Third, legal complexities can arise out of the application of zoning laws to the condo hotel. Is the condo hotel a condominium? Or is it a hotel? The zoning laws often are not clear. This means that the developer must evaluate those laws and work with the local authorities to resolve zoning classification issues and questions, such as whether a unit owner must pay a transient occupancy tax when occupying the unit.
Business Complexities. In addition to the added legal questions that arise in condo hotel development, there are also practical complexities that do not exist in traditional hotel development.
First, the hotel developer has three kinds of lenders to consider, rather than just one. There may be a traditional hotel construction/permanent lender, as is usually the case in hotel development. But there may also be a condominium lender that is experienced in the special features of condominium development loans, such as the process for sales and deed releases. And the developer needs to consider the needs of the retail lenders who will be loaning money to the purchasers of the condominium units–the way the developer configures the rooms can affect the pool of retail lenders available to the unit purchasers.
Second, the success of the project may depend on the market for residential condominiums, rather than just on the market for hotels and the supply and demand for guest rooms. Dependence on the residential condominium market might be fine when that market is hot. When it is not, however, fallback strategies may be required.
Third, there is uncertainty over rooms inventory. To avoid the application of securities registration laws, the condo hotel developer cannot force the unit buyers to enter into the hotel’s rental program. As a result, the condo hotel developer cannot be sure how many rooms will be in the hotel’s inventory, and this uncertainty makes revenue forecasts more challenging.

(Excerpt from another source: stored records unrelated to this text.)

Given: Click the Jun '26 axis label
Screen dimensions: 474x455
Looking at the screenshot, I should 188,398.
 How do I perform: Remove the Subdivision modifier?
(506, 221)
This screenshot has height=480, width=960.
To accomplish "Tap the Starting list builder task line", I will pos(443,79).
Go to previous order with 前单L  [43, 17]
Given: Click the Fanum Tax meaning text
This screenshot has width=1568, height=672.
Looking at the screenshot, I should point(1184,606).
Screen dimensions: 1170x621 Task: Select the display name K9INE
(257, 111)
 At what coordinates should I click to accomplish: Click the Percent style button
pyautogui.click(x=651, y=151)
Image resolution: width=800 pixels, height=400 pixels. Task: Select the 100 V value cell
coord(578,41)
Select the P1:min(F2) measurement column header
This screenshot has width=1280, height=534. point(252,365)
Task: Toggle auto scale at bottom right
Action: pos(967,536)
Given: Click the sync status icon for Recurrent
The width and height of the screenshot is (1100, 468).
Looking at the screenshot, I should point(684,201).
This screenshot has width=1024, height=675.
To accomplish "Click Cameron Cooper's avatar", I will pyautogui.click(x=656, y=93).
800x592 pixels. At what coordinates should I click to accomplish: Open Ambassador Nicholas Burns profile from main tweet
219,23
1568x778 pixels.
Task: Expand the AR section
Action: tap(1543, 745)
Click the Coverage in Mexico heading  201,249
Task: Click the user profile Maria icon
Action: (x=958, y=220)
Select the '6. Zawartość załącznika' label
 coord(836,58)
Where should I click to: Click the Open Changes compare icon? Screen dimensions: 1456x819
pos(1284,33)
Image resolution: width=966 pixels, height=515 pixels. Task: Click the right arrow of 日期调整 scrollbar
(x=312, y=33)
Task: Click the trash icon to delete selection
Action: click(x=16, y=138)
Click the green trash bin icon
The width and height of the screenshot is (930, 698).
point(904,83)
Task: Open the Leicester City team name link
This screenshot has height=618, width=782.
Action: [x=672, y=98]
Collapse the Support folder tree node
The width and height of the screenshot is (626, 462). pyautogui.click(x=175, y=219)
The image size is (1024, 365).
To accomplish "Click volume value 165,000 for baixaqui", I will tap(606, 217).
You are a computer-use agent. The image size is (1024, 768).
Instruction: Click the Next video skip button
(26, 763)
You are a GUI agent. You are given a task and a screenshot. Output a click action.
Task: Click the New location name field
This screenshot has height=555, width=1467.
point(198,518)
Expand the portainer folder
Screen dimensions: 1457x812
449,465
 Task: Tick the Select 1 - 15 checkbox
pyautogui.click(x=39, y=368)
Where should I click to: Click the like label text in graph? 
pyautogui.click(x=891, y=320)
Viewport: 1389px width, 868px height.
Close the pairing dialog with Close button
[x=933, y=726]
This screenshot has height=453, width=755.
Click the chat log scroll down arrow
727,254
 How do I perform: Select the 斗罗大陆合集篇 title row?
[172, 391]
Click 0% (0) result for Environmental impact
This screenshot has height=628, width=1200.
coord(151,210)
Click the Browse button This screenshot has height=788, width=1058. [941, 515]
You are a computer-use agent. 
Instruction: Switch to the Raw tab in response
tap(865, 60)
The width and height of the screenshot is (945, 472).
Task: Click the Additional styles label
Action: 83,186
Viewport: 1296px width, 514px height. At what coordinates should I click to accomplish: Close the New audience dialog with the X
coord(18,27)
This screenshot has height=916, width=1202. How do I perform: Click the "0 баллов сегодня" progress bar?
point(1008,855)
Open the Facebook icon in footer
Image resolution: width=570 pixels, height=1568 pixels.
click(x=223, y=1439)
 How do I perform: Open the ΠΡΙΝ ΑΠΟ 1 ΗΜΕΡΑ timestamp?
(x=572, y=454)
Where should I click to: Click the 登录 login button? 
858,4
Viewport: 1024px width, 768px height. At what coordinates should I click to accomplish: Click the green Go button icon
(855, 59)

Fourth, there are normally-straightforward regulations that take on complexities in the condo hotel context. For example, developers are familiar with ADA compliance, and they know how to make sure that sufficient numbers of ADA-compliant rooms are constructed. But how is this done when all of the rooms are intended to be sold as condominium units? Another example is the application of liquor licensing laws. A hotel’s liquor license normally allows delivery of alcoholic beverages to rooms in the hotel. Does the license allow delivery to units that are separately owned?
Finally, the developer may be forced to continue as the owner of the “hotel unit.” Branded hotel companies don’t want to enter into management agreements with a condominium association. If a branded management company is involved, it will typically require the developer to create a “hotel unit,” composed of the commercial and common areas of the hotel, and require the developer to continue to own and run this hotel unit after the hotel rooms are sold. This structure can create conflicts of interest between the developer and the unit owners in the longer term, and can also create litigation risks.
The challenges of condo hotel development are many. But the industry and its counselors have done well to meet them over the last several years. The intellectual foundation of condo hotels has been set on solid ground.
4. Are Condo Hotels Here to Stay?
Condo hotels have two significant advantages that will endure. They are an excellent solution for people who want to own a resort condo unit and don’t want to leave the unit vacant or hassle with renting it. Condo hotels also provide the developer the opportunity to obtain a return of equity earlier than would be available in a traditional hotel development. These benefits are likely to continue to be very attractive until a better solution is devised. We can expect condo hotel units to be a feature in most resort developments in the coming years.
[1] Intrawest Corporation (available November 8, 2002).